### REQUIREMENT
Leaving out the pictures, retype exactly the lines from the one holding "Task: Switch to" through the end of the material.

### STUDY MATERIAL
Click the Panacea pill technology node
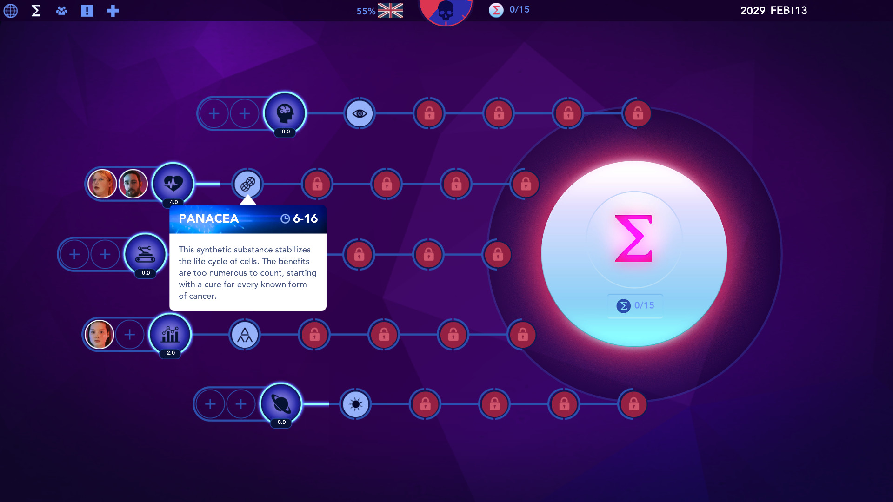This screenshot has width=893, height=502. click(x=247, y=184)
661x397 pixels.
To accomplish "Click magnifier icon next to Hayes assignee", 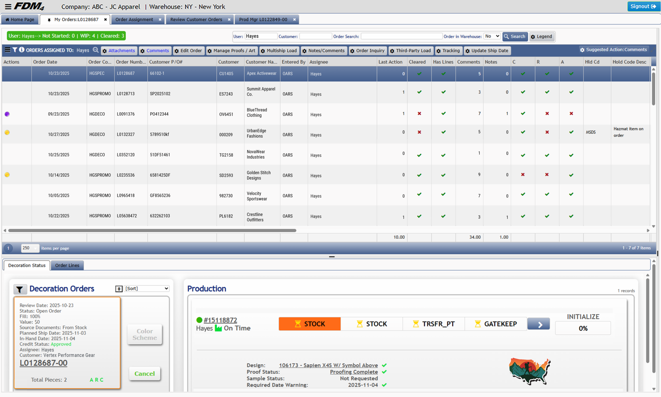I will (95, 50).
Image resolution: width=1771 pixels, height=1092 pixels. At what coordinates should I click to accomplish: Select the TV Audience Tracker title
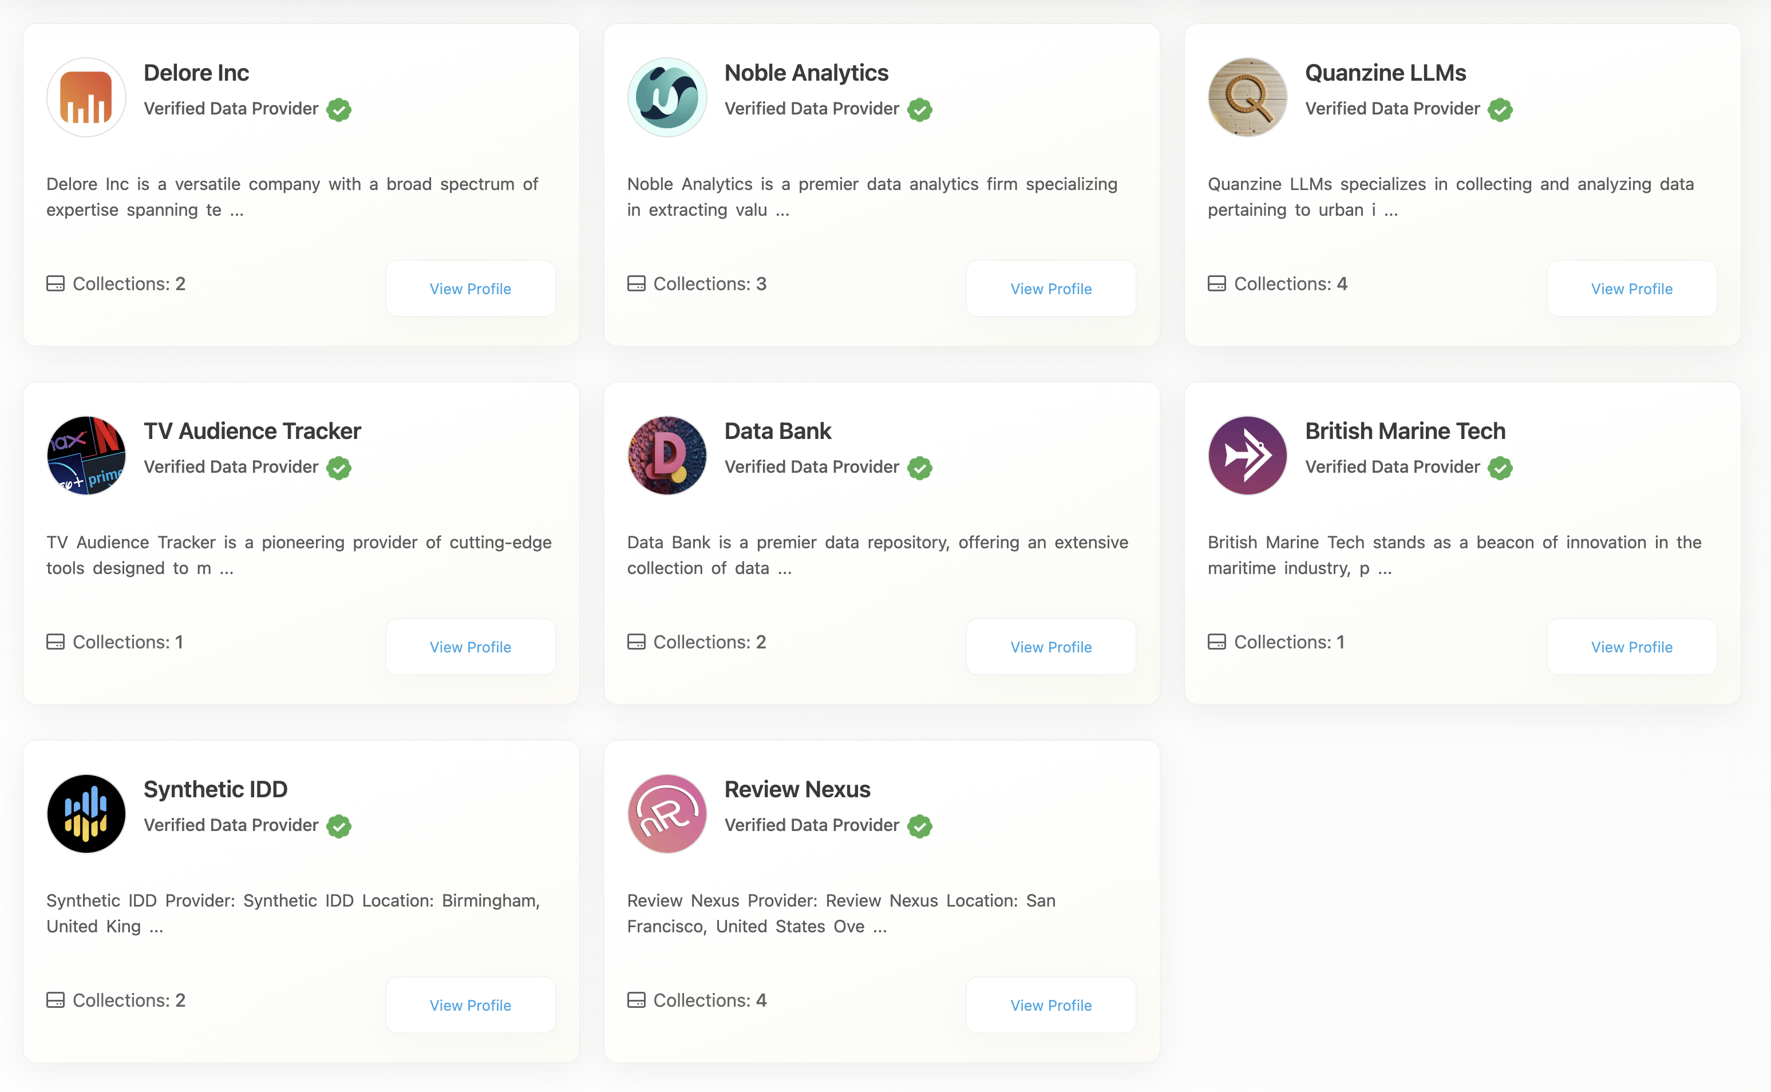point(252,431)
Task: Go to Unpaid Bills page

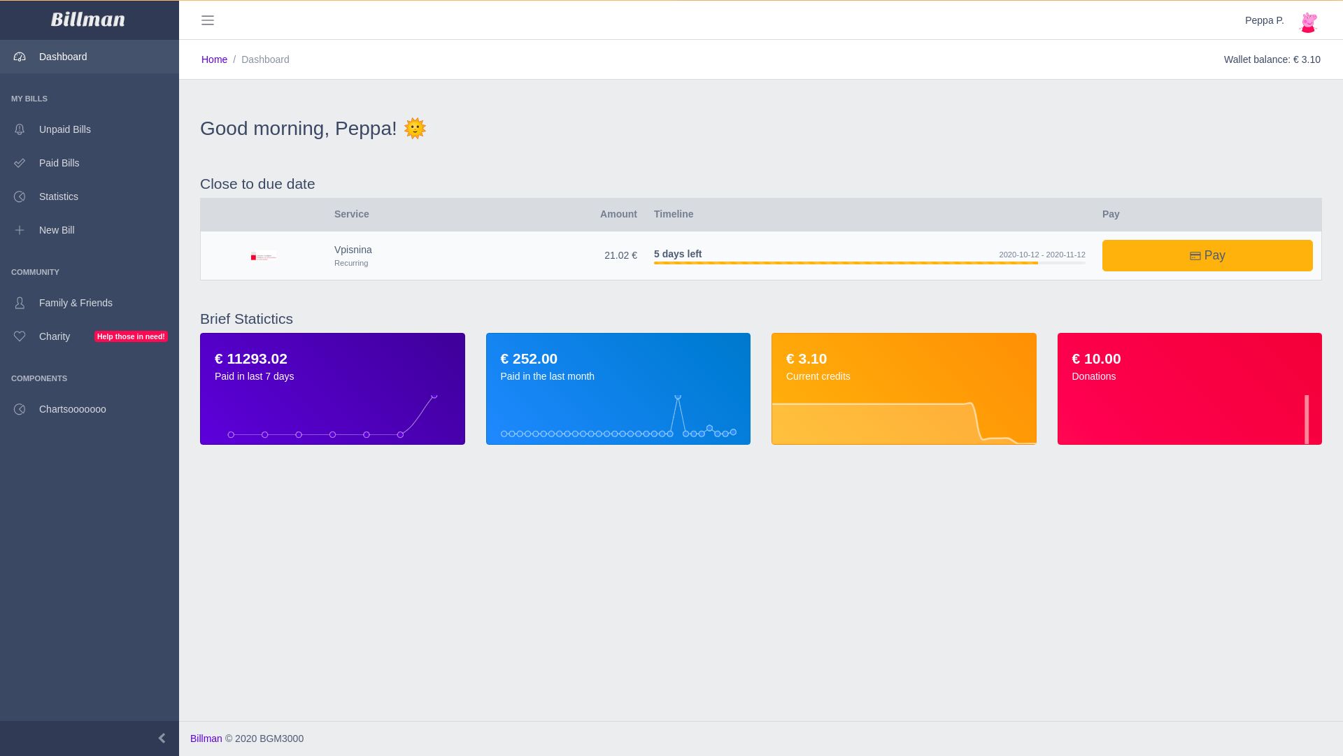Action: coord(65,129)
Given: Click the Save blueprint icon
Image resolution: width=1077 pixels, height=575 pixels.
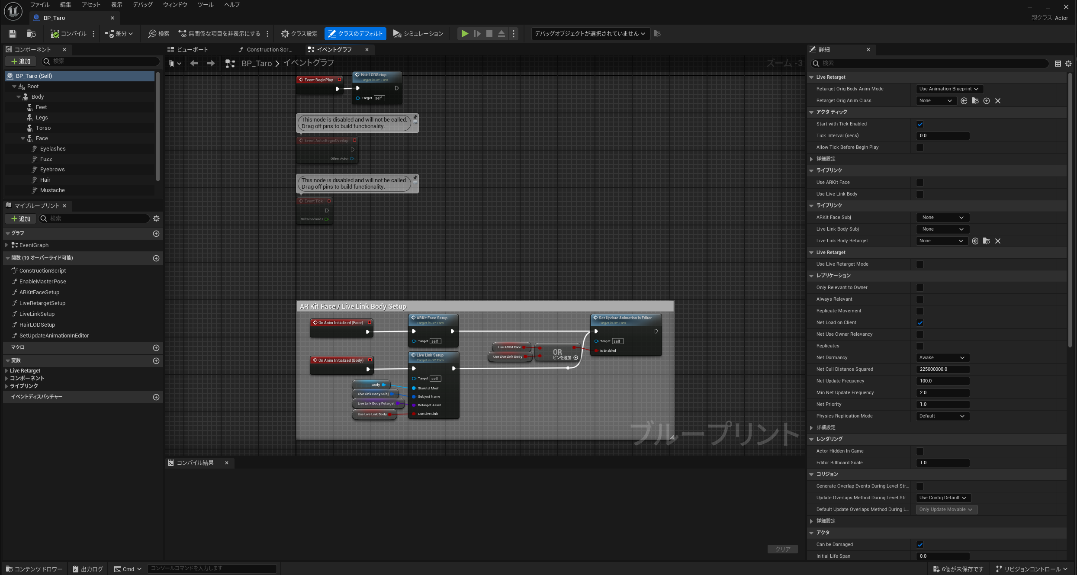Looking at the screenshot, I should click(x=13, y=34).
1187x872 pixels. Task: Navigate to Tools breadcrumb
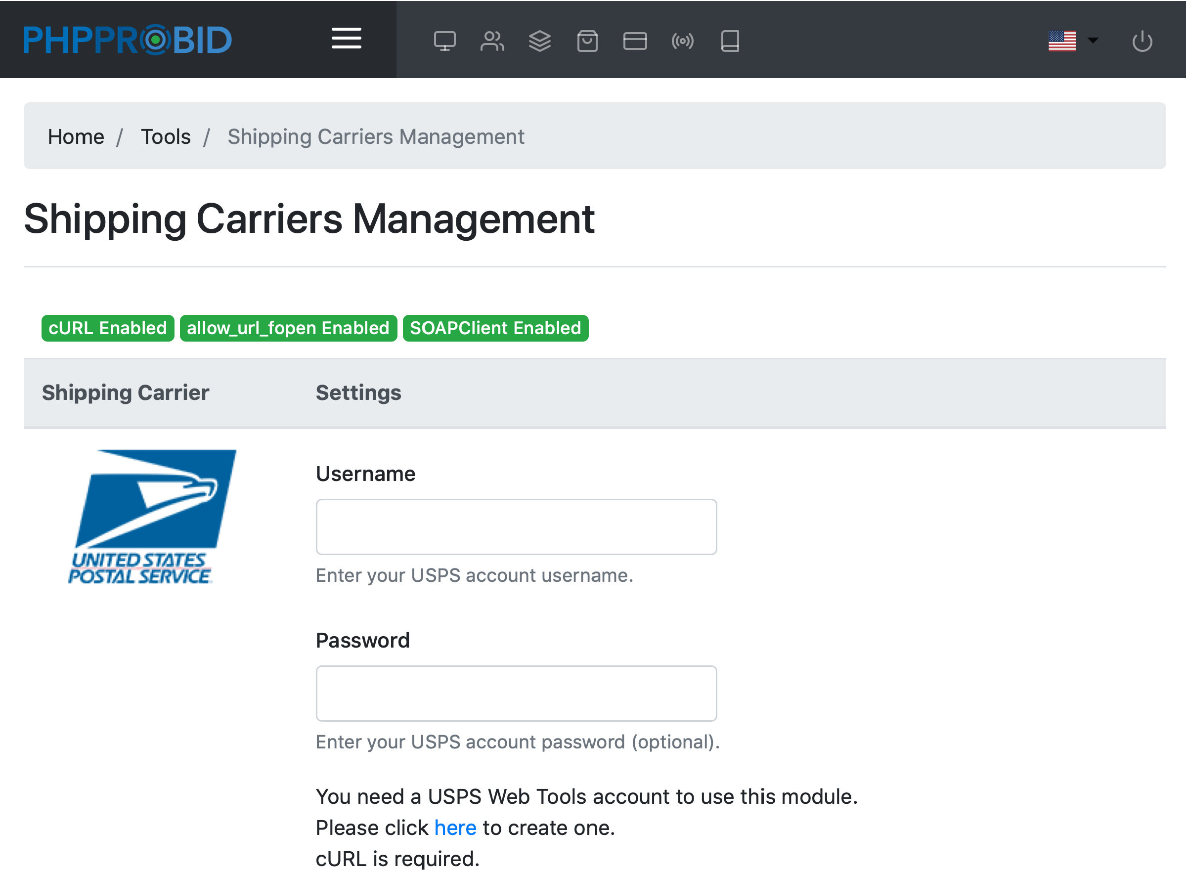[165, 137]
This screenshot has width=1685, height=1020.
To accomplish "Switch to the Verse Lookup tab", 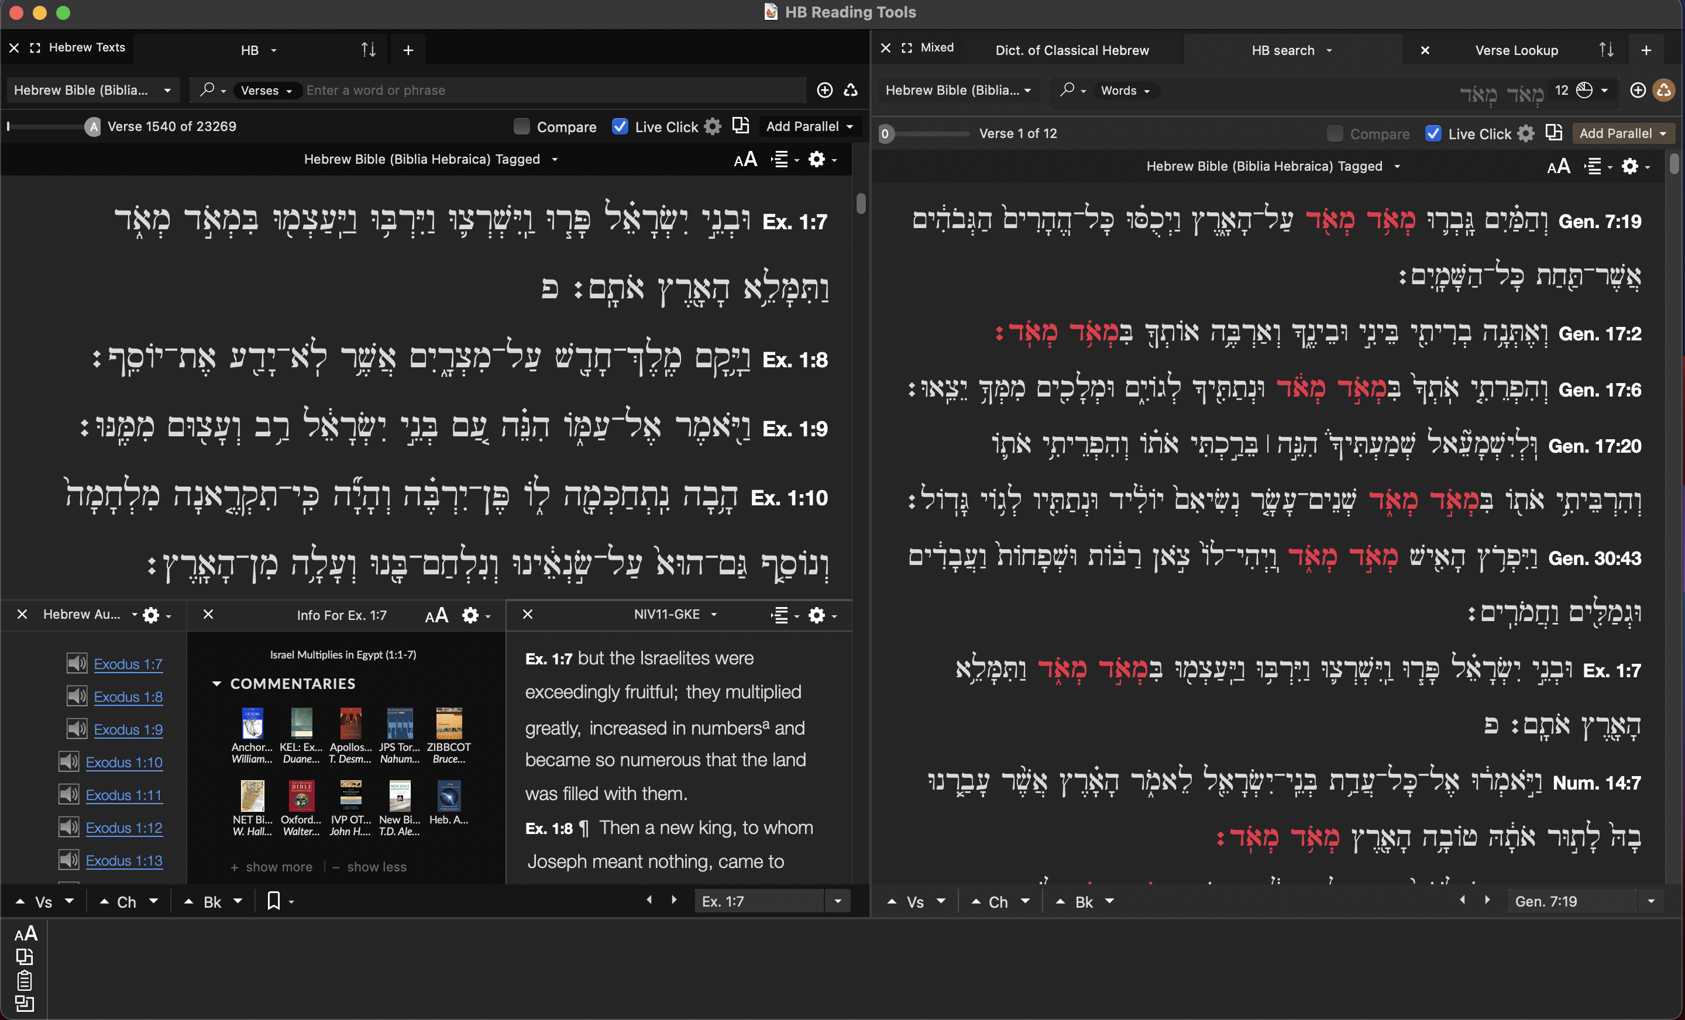I will pyautogui.click(x=1516, y=50).
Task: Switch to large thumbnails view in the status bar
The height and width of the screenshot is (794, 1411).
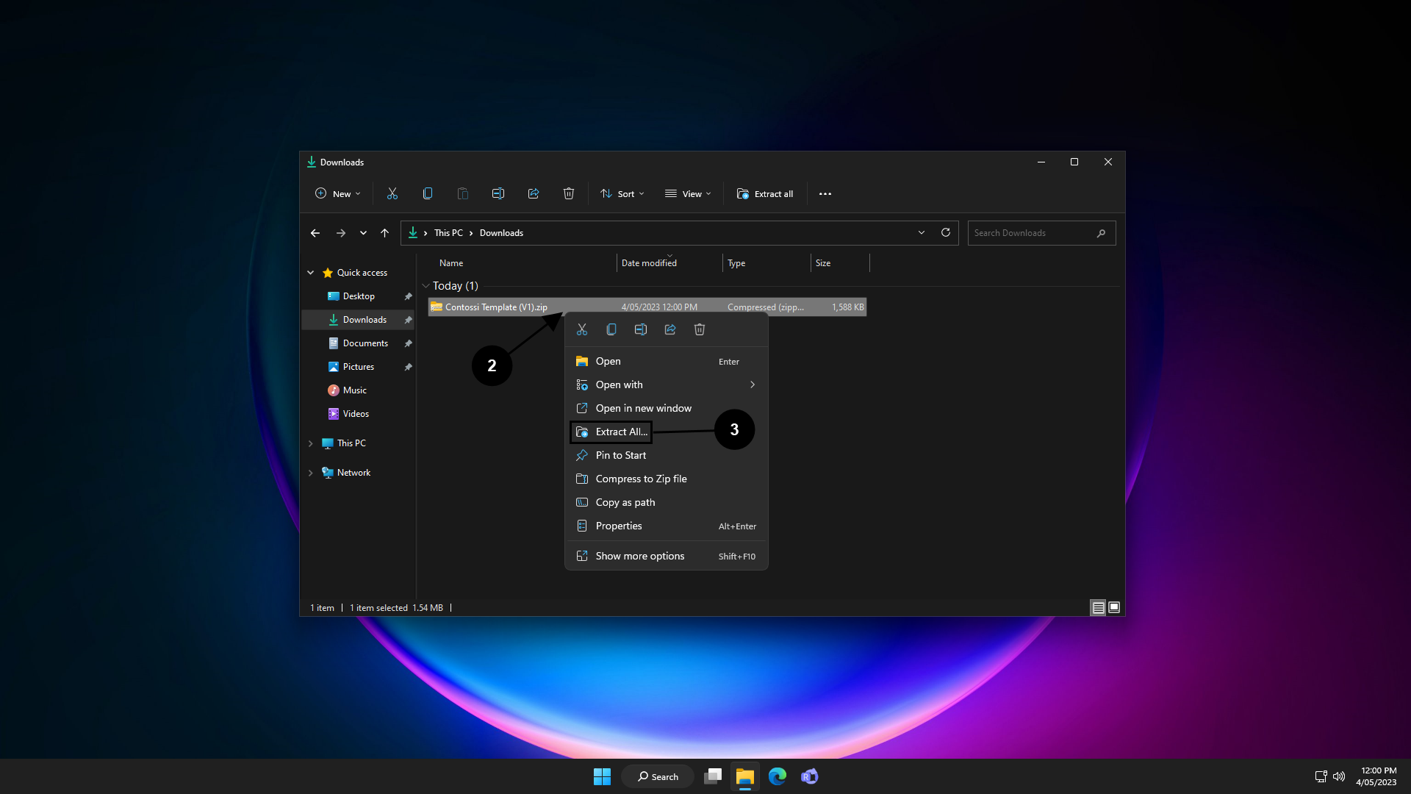Action: point(1114,607)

### SOLUTION TO THE EXERCISE
Task: Switch to large thumbnails view in the status bar
The height and width of the screenshot is (794, 1411).
Action: point(1114,607)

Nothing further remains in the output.